### [JOB ITEM]
Convert every line of the records below into a JSON array of strings, one string per line, and omit blank lines.

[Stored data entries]
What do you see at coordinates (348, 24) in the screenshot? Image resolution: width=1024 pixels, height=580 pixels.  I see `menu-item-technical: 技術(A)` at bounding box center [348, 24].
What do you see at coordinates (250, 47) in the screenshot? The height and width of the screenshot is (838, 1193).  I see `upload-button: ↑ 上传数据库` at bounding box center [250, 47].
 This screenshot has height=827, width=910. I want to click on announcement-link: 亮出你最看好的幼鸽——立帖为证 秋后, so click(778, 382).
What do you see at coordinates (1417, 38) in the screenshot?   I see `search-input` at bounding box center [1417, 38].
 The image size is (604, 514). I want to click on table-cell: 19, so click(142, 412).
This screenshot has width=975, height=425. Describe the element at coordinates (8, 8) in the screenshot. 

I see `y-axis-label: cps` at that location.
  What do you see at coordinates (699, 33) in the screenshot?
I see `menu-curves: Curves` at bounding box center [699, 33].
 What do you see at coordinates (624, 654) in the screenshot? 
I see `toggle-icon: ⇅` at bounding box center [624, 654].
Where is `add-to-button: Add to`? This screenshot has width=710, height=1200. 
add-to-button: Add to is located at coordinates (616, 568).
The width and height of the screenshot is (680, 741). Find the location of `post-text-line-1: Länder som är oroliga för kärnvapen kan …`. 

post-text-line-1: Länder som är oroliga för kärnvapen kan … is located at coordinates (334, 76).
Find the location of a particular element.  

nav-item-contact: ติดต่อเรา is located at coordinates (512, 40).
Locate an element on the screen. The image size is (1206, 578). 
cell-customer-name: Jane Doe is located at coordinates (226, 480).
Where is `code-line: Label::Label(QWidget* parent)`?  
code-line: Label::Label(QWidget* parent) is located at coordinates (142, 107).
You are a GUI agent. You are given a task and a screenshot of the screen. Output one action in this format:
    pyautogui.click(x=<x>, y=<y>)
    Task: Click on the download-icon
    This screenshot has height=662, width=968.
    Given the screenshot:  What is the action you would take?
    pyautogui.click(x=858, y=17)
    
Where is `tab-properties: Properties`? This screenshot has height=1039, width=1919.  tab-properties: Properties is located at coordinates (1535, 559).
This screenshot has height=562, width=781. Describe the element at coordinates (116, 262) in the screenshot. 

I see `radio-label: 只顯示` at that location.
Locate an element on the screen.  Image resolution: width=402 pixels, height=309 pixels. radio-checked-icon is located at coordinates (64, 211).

### [EXERCISE SOLUTION]
[
  "What do you see at coordinates (348, 24) in the screenshot? Image resolution: width=1024 pixels, height=580 pixels.  I see `menu-item-technical: 技術(A)` at bounding box center [348, 24].",
  "What do you see at coordinates (250, 47) in the screenshot? The height and width of the screenshot is (838, 1193).  I see `upload-button: ↑ 上传数据库` at bounding box center [250, 47].",
  " This screenshot has height=827, width=910. I want to click on announcement-link: 亮出你最看好的幼鸽——立帖为证 秋后, so click(778, 382).",
  "What do you see at coordinates (1417, 38) in the screenshot?   I see `search-input` at bounding box center [1417, 38].",
  " The image size is (604, 514). I want to click on table-cell: 19, so click(142, 412).",
  "This screenshot has width=975, height=425. Describe the element at coordinates (8, 8) in the screenshot. ",
  "I see `y-axis-label: cps` at that location.",
  "  What do you see at coordinates (699, 33) in the screenshot?",
  "I see `menu-curves: Curves` at bounding box center [699, 33].",
  " What do you see at coordinates (624, 654) in the screenshot? ",
  "I see `toggle-icon: ⇅` at bounding box center [624, 654].",
  "Where is `add-to-button: Add to`? This screenshot has width=710, height=1200. ",
  "add-to-button: Add to is located at coordinates (616, 568).",
  "The width and height of the screenshot is (680, 741). Find the location of `post-text-line-1: Länder som är oroliga för kärnvapen kan …`. ",
  "post-text-line-1: Länder som är oroliga för kärnvapen kan … is located at coordinates (334, 76).",
  "Find the location of a particular element.  ",
  "nav-item-contact: ติดต่อเรา is located at coordinates (512, 40).",
  "Locate an element on the screen. The image size is (1206, 578). ",
  "cell-customer-name: Jane Doe is located at coordinates (226, 480).",
  "Where is `code-line: Label::Label(QWidget* parent)`?  ",
  "code-line: Label::Label(QWidget* parent) is located at coordinates (142, 107).",
  "You are a GUI agent. You are given a task and a screenshot of the screen. Output one action in this format:",
  "    pyautogui.click(x=<x>, y=<y>)",
  "    Task: Click on the download-icon",
  "    This screenshot has height=662, width=968.",
  "    Given the screenshot:  What is the action you would take?",
  "    pyautogui.click(x=858, y=17)",
  "Where is `tab-properties: Properties`? This screenshot has height=1039, width=1919.  tab-properties: Properties is located at coordinates (1535, 559).",
  "This screenshot has height=562, width=781. Describe the element at coordinates (116, 262) in the screenshot. ",
  "I see `radio-label: 只顯示` at that location.",
  "Locate an element on the screen.  Image resolution: width=402 pixels, height=309 pixels. radio-checked-icon is located at coordinates (64, 211)."
]